Wednesday, August 18, 2004

Through a fresh pair of eyes

Andi's unabashedly upbeat post "Mourning for me?" on 17 August compares two rainy days: the day she started composing the post, and her third day in Korea, a year ago now, when she went empty-handed looking for a temple in a park. A lot has happened in between, punctuated by the two epiphanies she describes so vividly. And she wonders about the nature of seeing.
When does a place become familiar? Can we mark the transition between the wondered unknown and the commonly overlooked? Today, with the question of mourning in my heart and a rainy summer day, I felt as if I were just arriving again, able to see some of the things I had stopped seeing. The color of the sky when it is cloudy. The smell of the dojang this evening, the feel of the vinyl-like floor. The chill of the air-conditioned office when my clothes are wet. The city's ugly concrete, its neon, its awnings, the daily rise and fall of the market, the squirming modernity under the heel of a country-side way that internet, handphones, cars, and the IMF can't destroy, though they can change it. To see all of this for even a moment--to see it as I saw it when I first came, really absorbing it, really seeing it rather than allowing my eye to skim while my head is full of wool--is to find the point between the familiar and the unfamiliar. Both of those require some idea of what should be seen, some comparison between a place not here and here.
I'm sorry I can't link to it directly. Something about my firewall setting means that very occasionally I can't access javascript, and Andi's is one of the blogs that happens to. So I can't access comments or trackbacks on her blog. Were I not such a technological ignoramus, I'd have sorted it out by now.

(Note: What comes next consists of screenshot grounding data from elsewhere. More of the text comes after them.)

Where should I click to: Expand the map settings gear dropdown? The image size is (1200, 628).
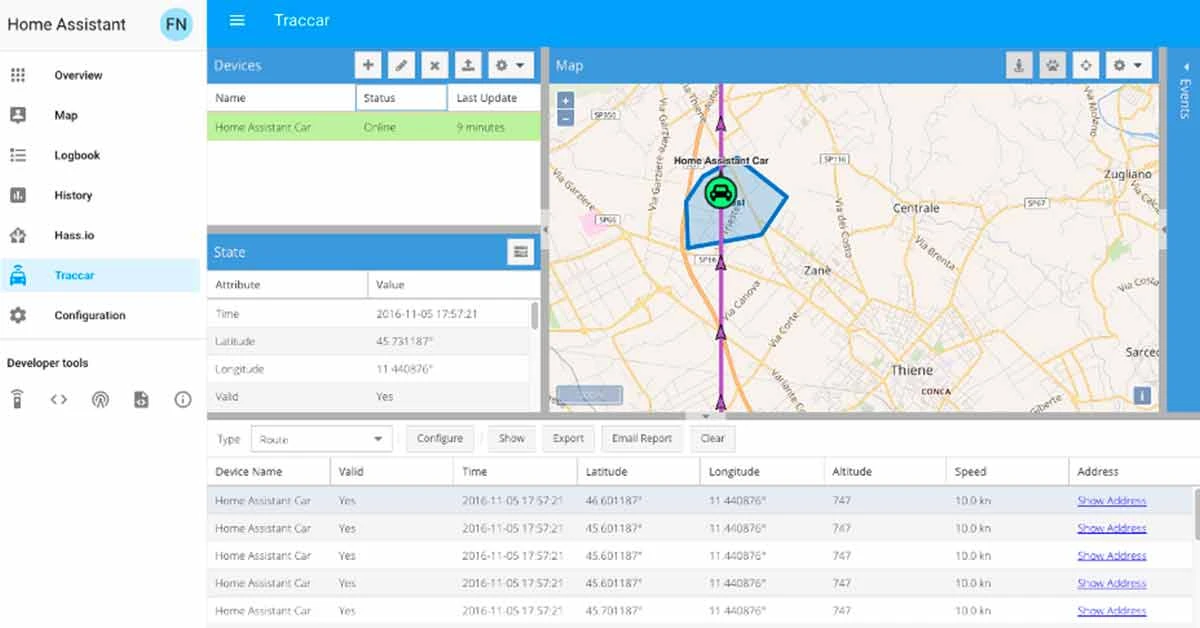pyautogui.click(x=1127, y=64)
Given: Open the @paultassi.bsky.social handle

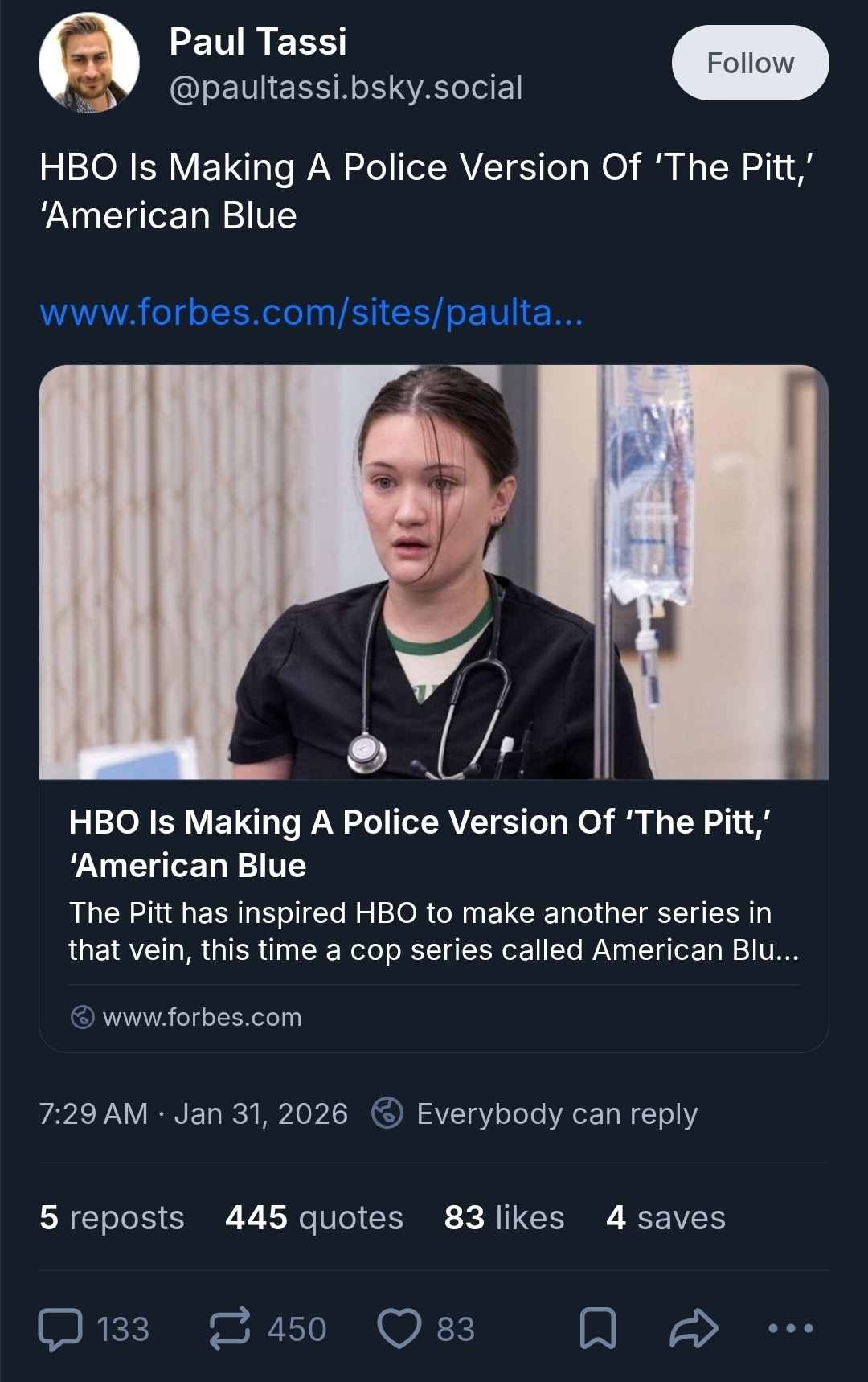Looking at the screenshot, I should [346, 87].
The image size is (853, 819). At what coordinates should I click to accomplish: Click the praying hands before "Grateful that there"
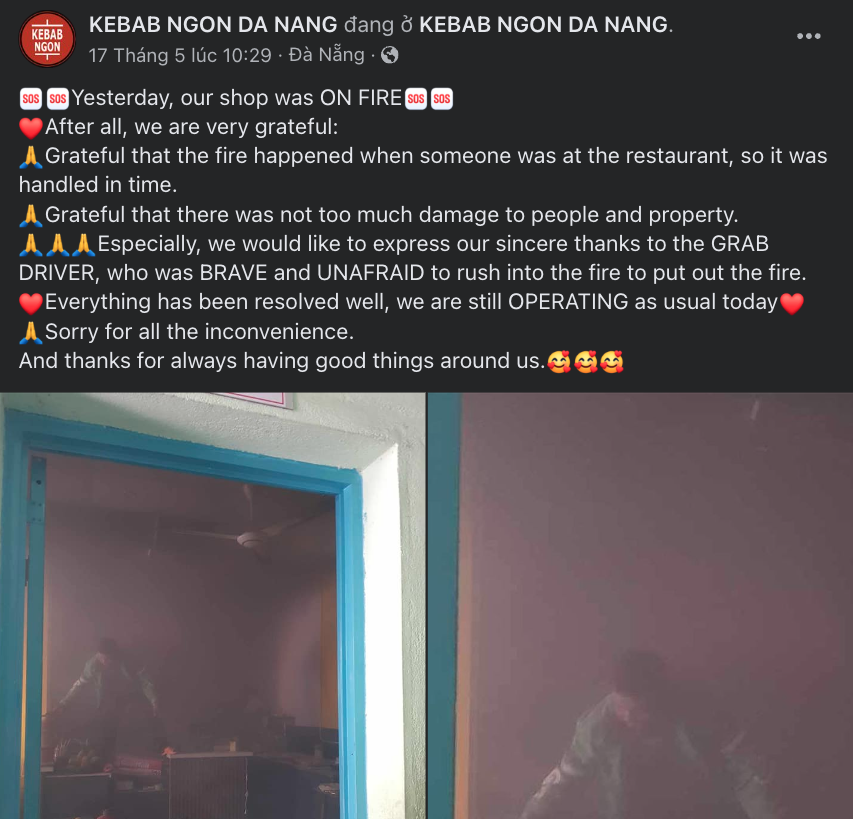tap(30, 215)
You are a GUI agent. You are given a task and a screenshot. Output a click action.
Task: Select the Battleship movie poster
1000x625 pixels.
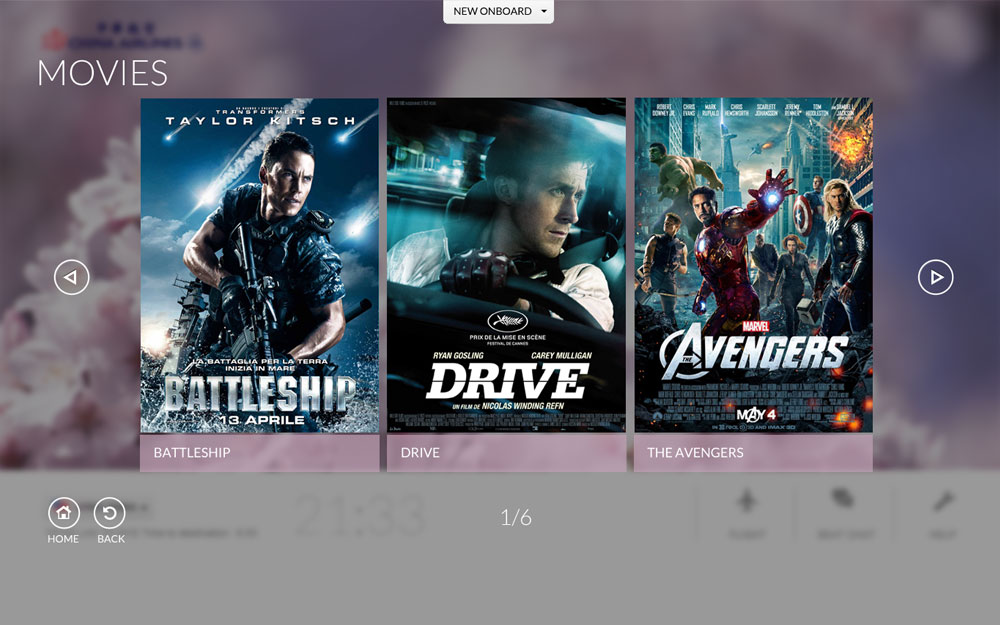click(259, 265)
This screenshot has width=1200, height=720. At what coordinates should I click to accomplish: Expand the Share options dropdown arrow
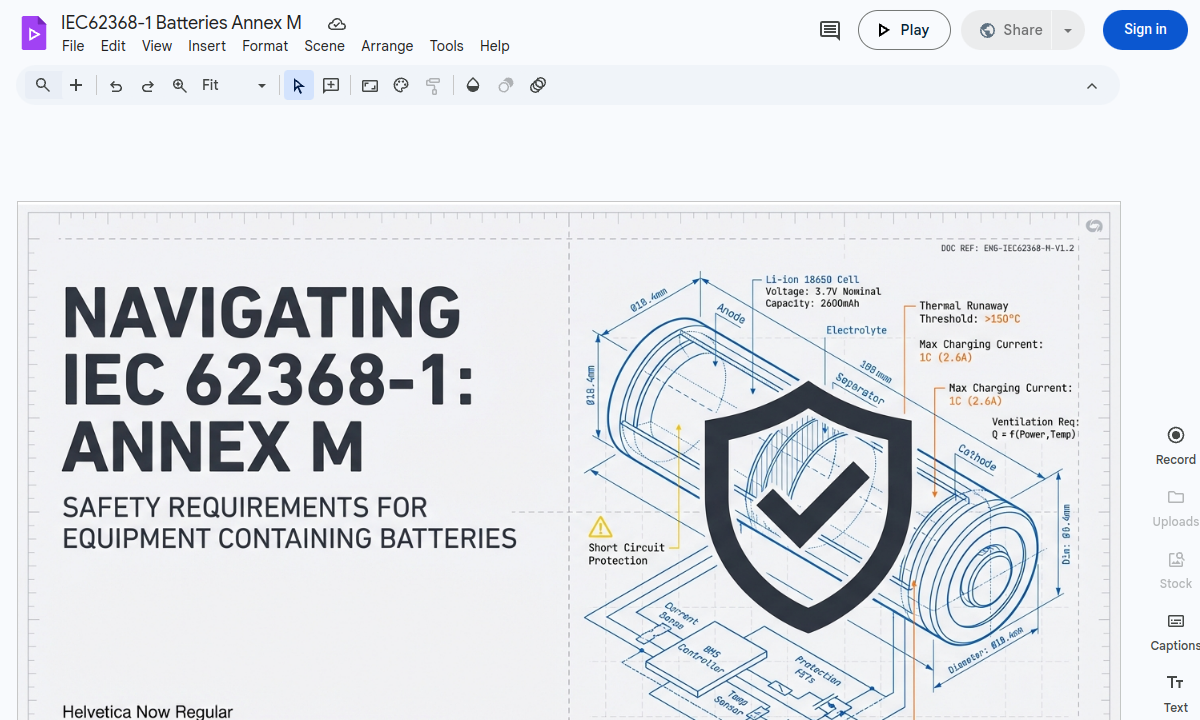coord(1067,30)
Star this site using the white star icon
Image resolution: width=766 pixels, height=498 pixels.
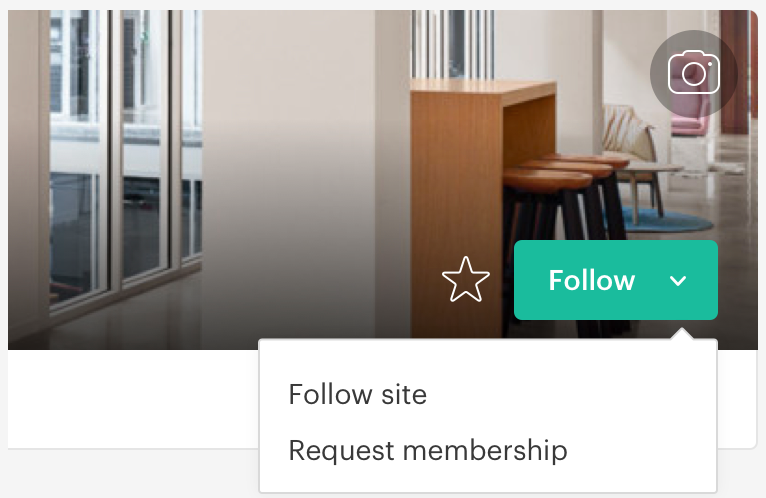pyautogui.click(x=466, y=280)

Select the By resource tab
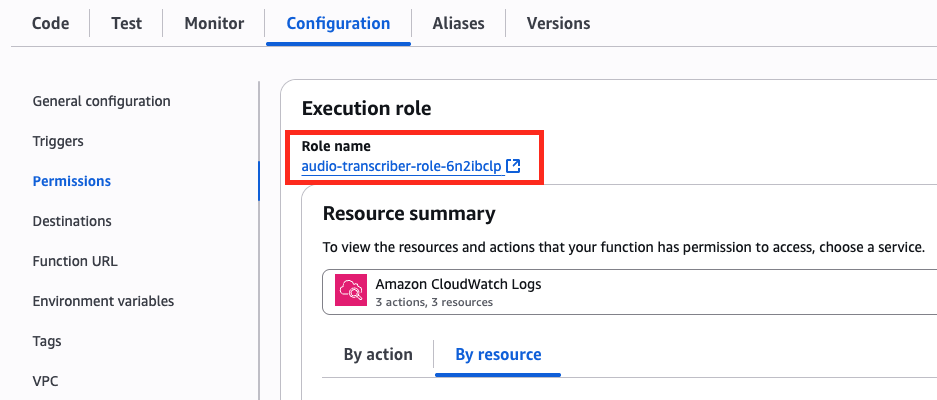498,355
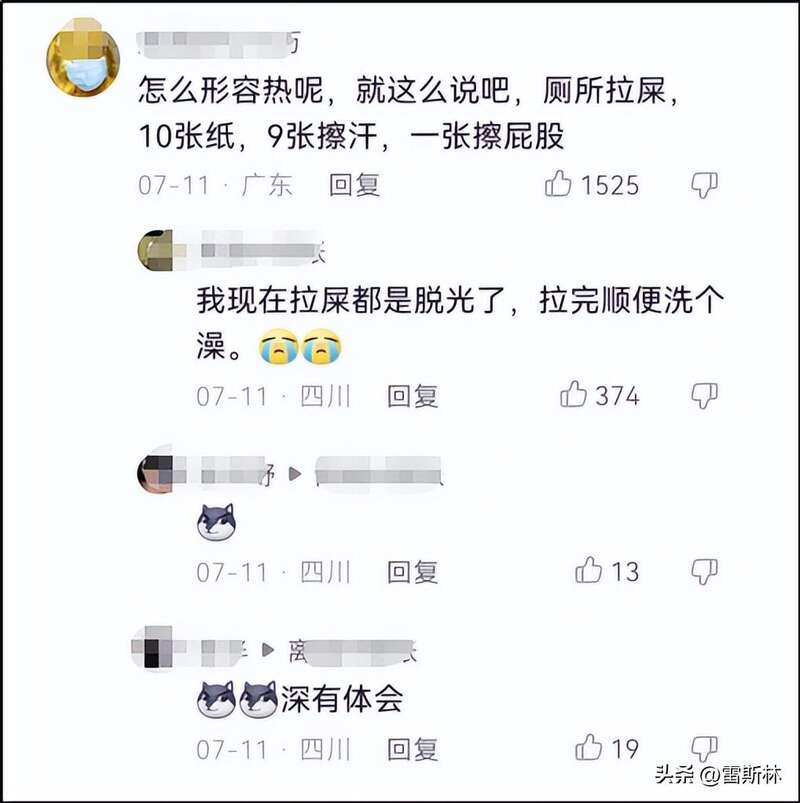800x803 pixels.
Task: Open avatar of the 脱光了 reply author
Action: pos(155,250)
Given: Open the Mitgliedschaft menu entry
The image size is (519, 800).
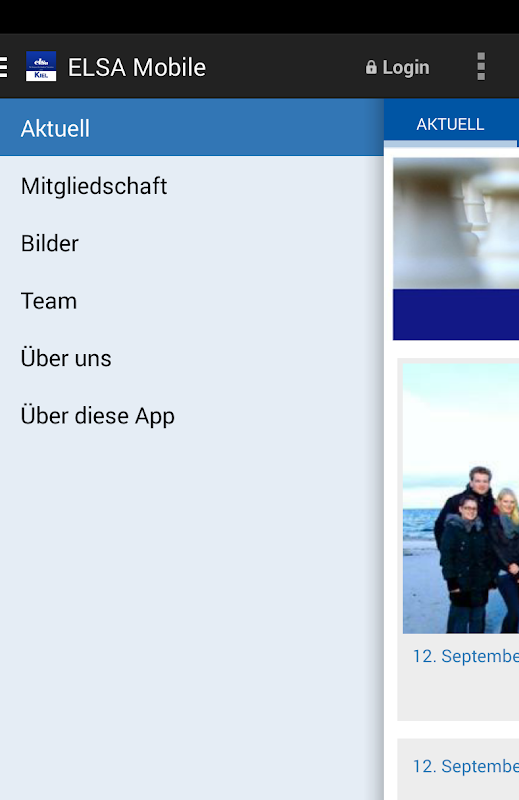Looking at the screenshot, I should 192,186.
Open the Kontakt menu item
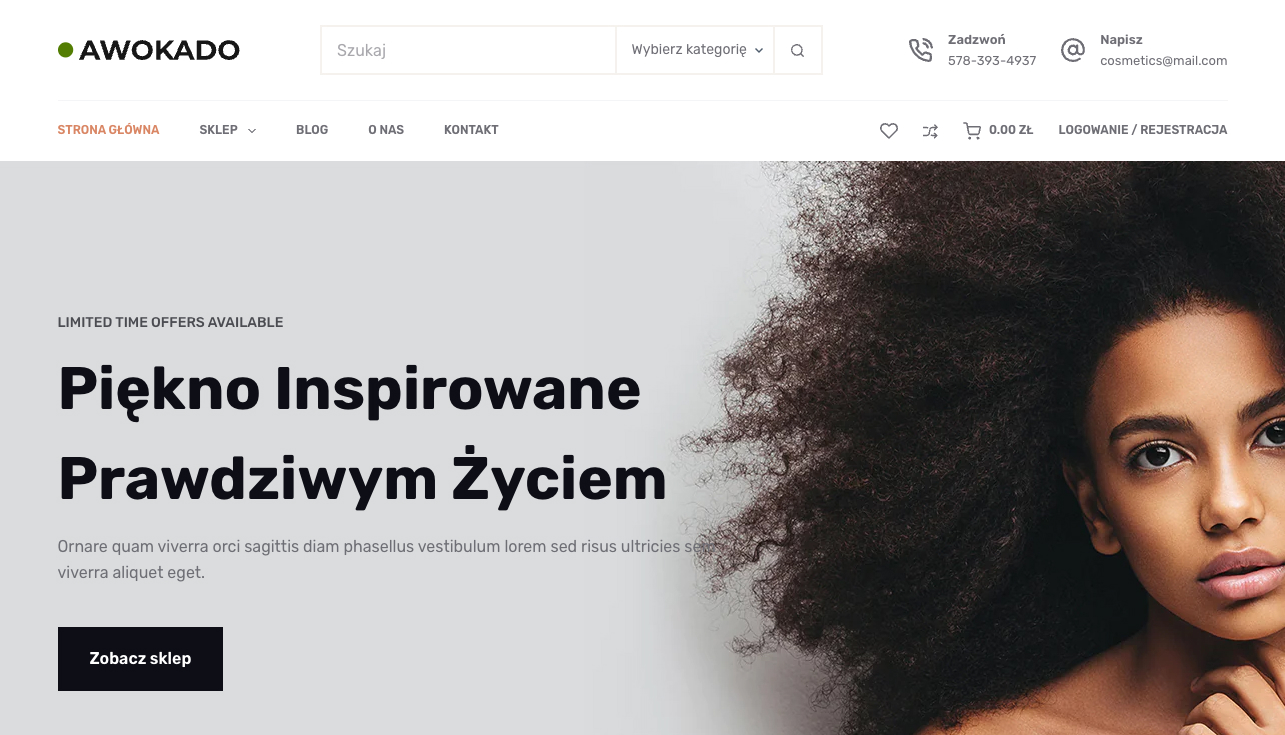The width and height of the screenshot is (1285, 735). [x=471, y=130]
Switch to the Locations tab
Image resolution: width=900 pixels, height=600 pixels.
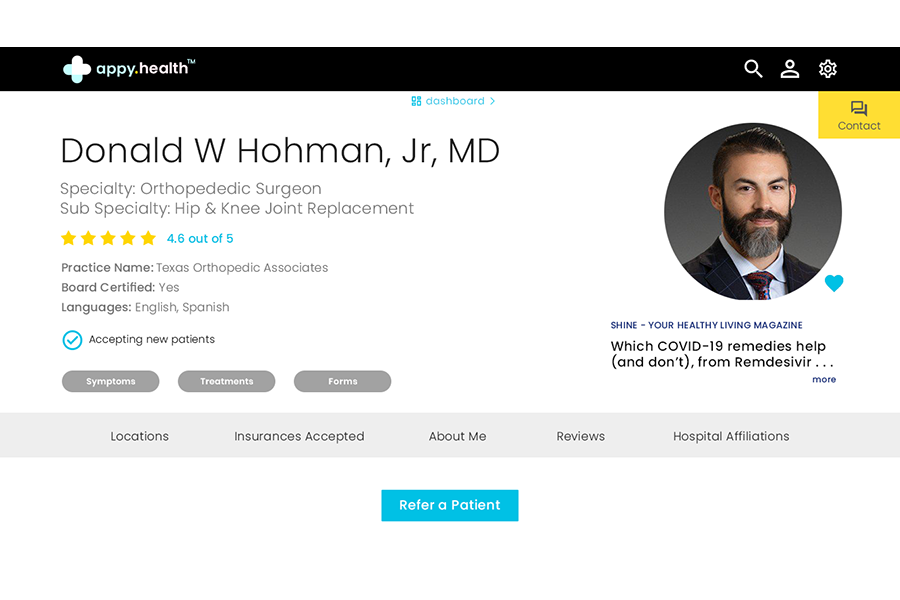pos(139,436)
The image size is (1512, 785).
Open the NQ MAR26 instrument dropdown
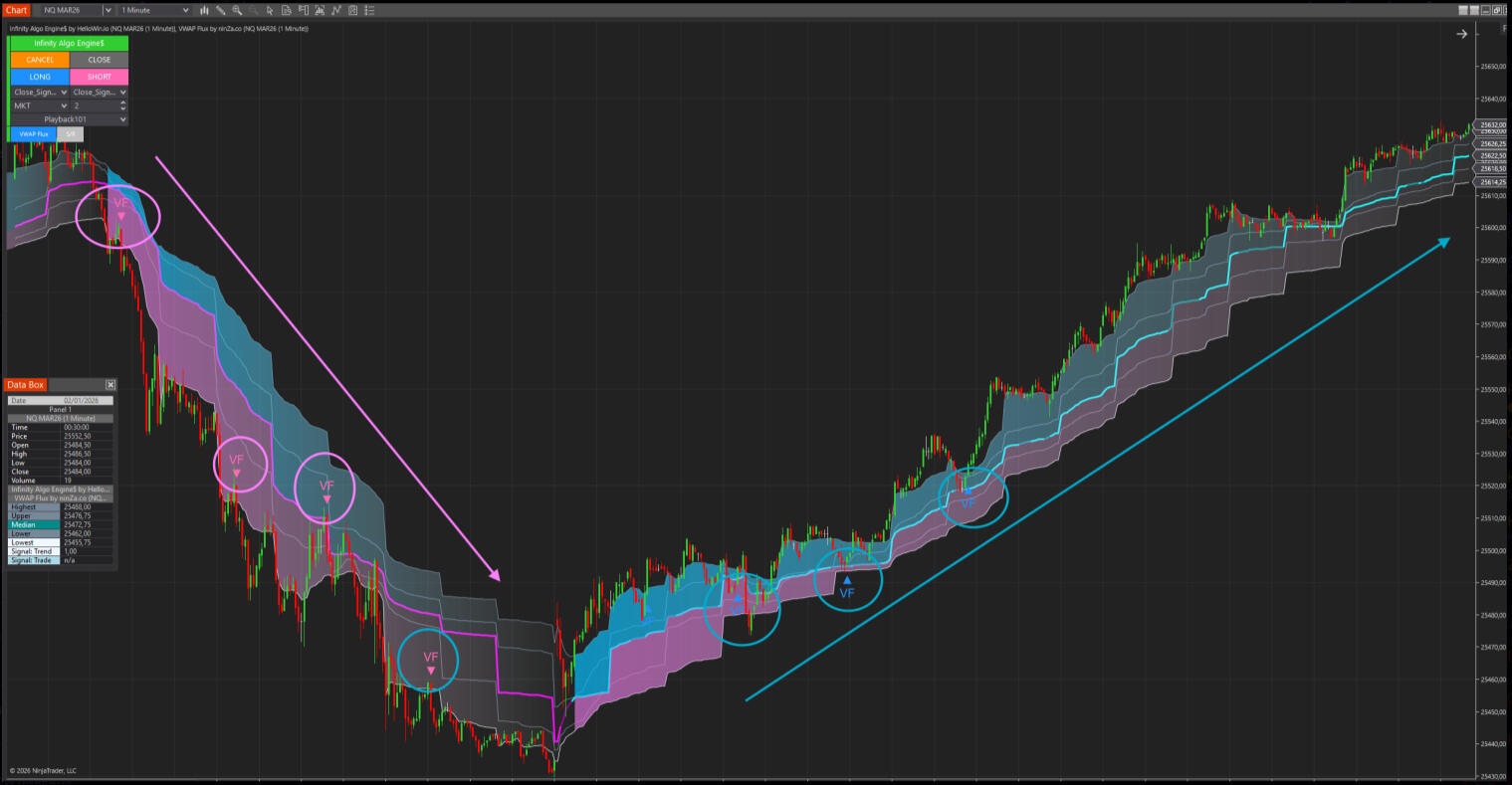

And on the subject of comments, someone told me they had a problem posting theirs here. I'm very sorry about that. It's great to have comments. You don't have to be a blogger subscriber to leave your comments - just select the "post anonymously" option lurking way under the brash blogger log-in stuff. Although it will summarily entitle you "Anonymous" you don't actually have to be anonymous if you don't want to: you can always leave your name, email and homepage details in the body of the comments if you like. The comments box accepts html.